Mais Rayto et l’inconnu ne firent pas connaissance au sens où l’on pourrait l’entendre. S’ils parlèrent de la mer, de leur ville natale et de leur amour mutuel pour la neige, ils ne s’embarrassèrent en aucun cas de leur nom ou de leur passé. De leurs entretiens Rayto put déduire que cet adolescent descendait d’une famille puissante au sein de l’État, et que l’un de ses amis était membre de l’administration des R.G.E..

Il put déduire autre chose des heures passées l’un en face de l’autre à contempler le paysage : c’était lui que les membres du R.G.E. suivaient. Les allées et venues d’individus au col brodé demandant au jeune homme d’un ton obséquieux s’il désirait quelque chose ne permettaient plus aucun doute. Ils l’espionnaient, et il ne s’en doutait pas le moins du monde.

Le premier arrêt fut dans la capitale, de nombreuses – trop nombreuses – heures plus tard. Rayto avait déjà pris le train dans cette direction, et il se souvenait d’au moins trois arrêts. L’hypothèse du complot s’immisça de nouveau dans son esprit, mais celui qui l’accompagnait ne lui laissa pas vraiment le temps d’y réfléchir. Le nez levé, il admirait de son éternel air ravi les épais flocons blancs qui tombaient au sol, et Rayto se sentit obligé de le saisir par le bras lorsqu’il fit mine de traverser une avenue sans regarder.

- Faites un peu attention, tout de même !

Le jeune homme ne répondit pas. Son sourire avait disparu, et il le fixait avec incompréhension.

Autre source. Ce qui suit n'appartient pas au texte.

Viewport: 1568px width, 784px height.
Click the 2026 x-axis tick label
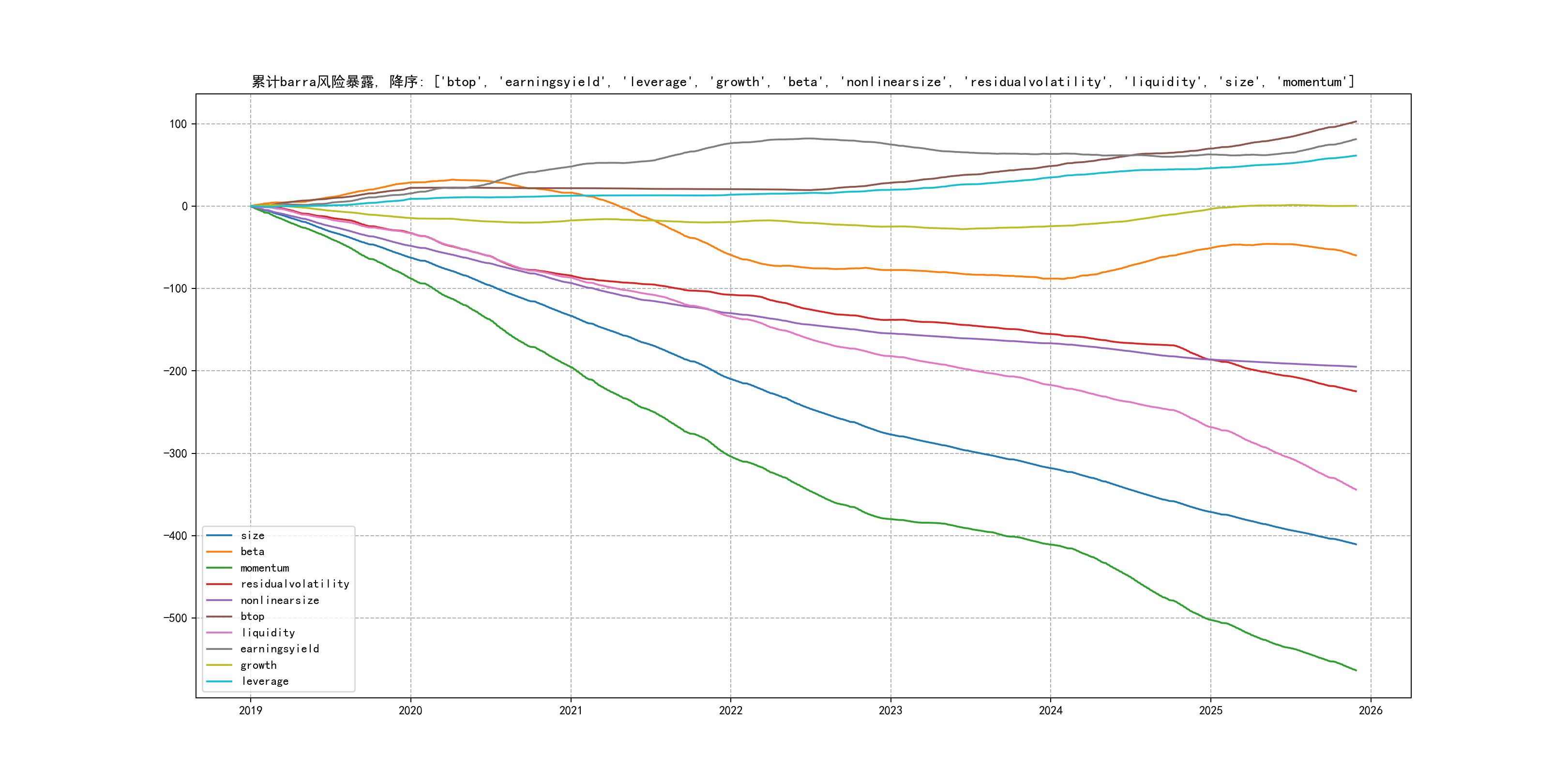click(1370, 710)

- Que fait-il ? murmura l’adolescent.

- Qui ça ?

- Cet homme ! Que fait-il ?

Ce n’était pas Rayto qu’il regardait, mais un autre homme, derrière lui. Ce dernier renvoyait une femme avec rudesse, son passeport en main, la poussant dans la direction opposée à la gare.

L’adolescent échappa à l’emprise de Rayto, qui ne put que lui courir après, glissant dans la boue noirâtre formée par la neige fondue et cent fois piétinée.

L’adolescent s’interposa entre celui qu’il avait d’abord remarqué et la femme d’allure piteuse, rendit son passeport à celle-ci et demanda de quoi il en retournait. Sa forte carrure n’impressionna pas son adversaire, qui s’excusa brièvement et quitta la place.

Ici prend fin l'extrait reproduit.